Speech Chain for Semi-supervised Learning of Japanese-English Code-switching ASR
Sahoko Nakayama
Code-switching (CS) speech, in which speakers alternate two or more languages in the same utterance, often occurs in multilingual communities. Such a phenomenon poses challenges for automatic speech recognition (ASR), since a system needs to be able to handle the multilingual input with unpredictable switching position in an utterance. We may find code-switching text or code-switching speech in social media, but parallel text and speech of code-switching data suitable for training ASR are mostly difficult to collect.
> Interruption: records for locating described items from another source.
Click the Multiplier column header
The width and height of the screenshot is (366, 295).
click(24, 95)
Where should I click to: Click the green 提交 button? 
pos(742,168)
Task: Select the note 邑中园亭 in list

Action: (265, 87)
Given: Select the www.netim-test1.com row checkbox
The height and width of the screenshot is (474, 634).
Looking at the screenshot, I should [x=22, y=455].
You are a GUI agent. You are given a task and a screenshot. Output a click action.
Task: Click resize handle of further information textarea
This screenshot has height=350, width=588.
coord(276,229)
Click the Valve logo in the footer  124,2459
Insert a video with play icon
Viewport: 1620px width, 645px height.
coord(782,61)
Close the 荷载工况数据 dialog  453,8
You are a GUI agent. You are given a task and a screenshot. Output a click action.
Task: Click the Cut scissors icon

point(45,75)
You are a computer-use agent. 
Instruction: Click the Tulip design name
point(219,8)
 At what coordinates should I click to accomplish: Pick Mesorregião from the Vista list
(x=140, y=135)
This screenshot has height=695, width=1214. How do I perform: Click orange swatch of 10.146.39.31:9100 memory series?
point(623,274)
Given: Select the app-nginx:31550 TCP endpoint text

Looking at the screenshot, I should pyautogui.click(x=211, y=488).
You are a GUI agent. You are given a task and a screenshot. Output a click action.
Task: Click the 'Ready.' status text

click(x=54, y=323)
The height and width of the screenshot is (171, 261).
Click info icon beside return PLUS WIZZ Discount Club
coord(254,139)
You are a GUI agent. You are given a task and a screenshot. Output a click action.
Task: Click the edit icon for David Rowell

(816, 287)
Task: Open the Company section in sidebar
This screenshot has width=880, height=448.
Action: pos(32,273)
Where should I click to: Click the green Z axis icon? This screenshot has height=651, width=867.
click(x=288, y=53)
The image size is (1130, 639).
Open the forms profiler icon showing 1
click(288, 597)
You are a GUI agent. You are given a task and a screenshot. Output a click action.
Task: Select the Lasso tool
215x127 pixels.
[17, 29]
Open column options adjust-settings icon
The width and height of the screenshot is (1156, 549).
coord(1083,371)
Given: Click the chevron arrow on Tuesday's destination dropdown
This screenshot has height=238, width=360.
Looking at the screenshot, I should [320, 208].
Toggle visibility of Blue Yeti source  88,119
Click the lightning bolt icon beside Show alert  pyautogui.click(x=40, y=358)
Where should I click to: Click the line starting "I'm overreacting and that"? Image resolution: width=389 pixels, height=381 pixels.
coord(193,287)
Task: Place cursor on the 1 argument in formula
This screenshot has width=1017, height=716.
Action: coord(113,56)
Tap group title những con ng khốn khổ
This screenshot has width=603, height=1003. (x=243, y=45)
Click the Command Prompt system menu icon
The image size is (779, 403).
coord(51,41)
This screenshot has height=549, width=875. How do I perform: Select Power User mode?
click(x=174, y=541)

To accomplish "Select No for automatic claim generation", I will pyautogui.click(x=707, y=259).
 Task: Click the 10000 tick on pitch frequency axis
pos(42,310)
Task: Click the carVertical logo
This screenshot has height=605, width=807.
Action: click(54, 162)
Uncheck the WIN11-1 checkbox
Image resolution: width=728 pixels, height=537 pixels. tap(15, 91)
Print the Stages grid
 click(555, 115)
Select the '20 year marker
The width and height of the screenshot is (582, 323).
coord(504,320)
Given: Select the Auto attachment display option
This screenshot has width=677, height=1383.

However, most existing approaches, developed for bilingual code-switching, mainly focused on supervised learning with CS data. In this study, we enable ASR to learn code-switching in a semi-supervised fashion by utilizing a speech chain framework based on deep learning. Our study constructs sequence-to-sequence models for Japanese-English code-switching ASR and text-to-speech (TTS) that are jointly trained through a loop connection. We first separately train ASR and TTS systems with the parallel speech-text of monolingual Japanese and English data (supervised learning). After that, we perform a speech chain with only code-switching text or code-switching speech (unsupervised learning). We used TTS to generate speech for data augmentation, and conducted two kinds of experiments, experiments using speech synthesized by TTS and experiments using natural speech. Both experimental results reveal that such closed-loop architecture allows ASR to learn from each other and improve the performance even without any parallel code-switching data.